Cardiogenetics

The molecular basis of congenital heart defects (CHD)

Congenital heart defects (CHD) affect about 1% of all newborn children with lifelong emotional socioeconomic and medical impact. Surgery greatly improved the prognosis and over 75% of children with CHD now survive into adulthood. Parallel with this evolution, the recurrence risk in offspring and hence the genetic basis of CHD becomes of utmost clinical importance. Furthermore, dissection of the molecular basis of CHD will add to the understanding of the genetic complexity and the biological processes underlying cardiac organogenesis.

CHD may occur as part of a syndromic constellation or, more frequently, as an isolated feature. Identification of causal genes and copy number variants (CNVs) has been relatively successful in syndromic forms of CHD (SCHD). In contrast, the genetic background of isolated CHD (ICHD) remains largely obscure. Causative genes were identified following fine-mapping of microdeletion syndromes presenting with cardiopathies (e.g. TBX1 within the 22q11.2 region), or, more recently, using exome sequencing. In addition, some studies have shown an increased prevalence of de novo CNVs in patients with ICHD compared to the general population.

ICHD is regarded as multifactorial disorders based on the overall recurrence of about 3%¹ in sibs. However, many ICHD that become manifest in adulthood (including thoracic aortic aneurysms and cardiomyopathies) bypass reduced productive fitness and are often determined by Mendelian inheritance. In addition, families with multiple affected individuals harbor incomplete penetrant defects in a select number of pathways in cardiac development.

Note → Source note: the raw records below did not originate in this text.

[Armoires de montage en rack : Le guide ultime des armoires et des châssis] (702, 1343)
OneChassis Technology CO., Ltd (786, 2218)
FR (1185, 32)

In this project we evaluate germline and somatic mosaicism in ICHD combined in one experimental setup. In addition, we will evaluate the frequency of de novo CNVs in a large cohort of CHD patients compared to the reference population and use bioinformatics tools to identify the candidate genes included in the CNV. Strong candidate genes identified through both arms of the study will be validated in a zebrafish model. In addition, we evaluate syndromic forms of congenital heart defects.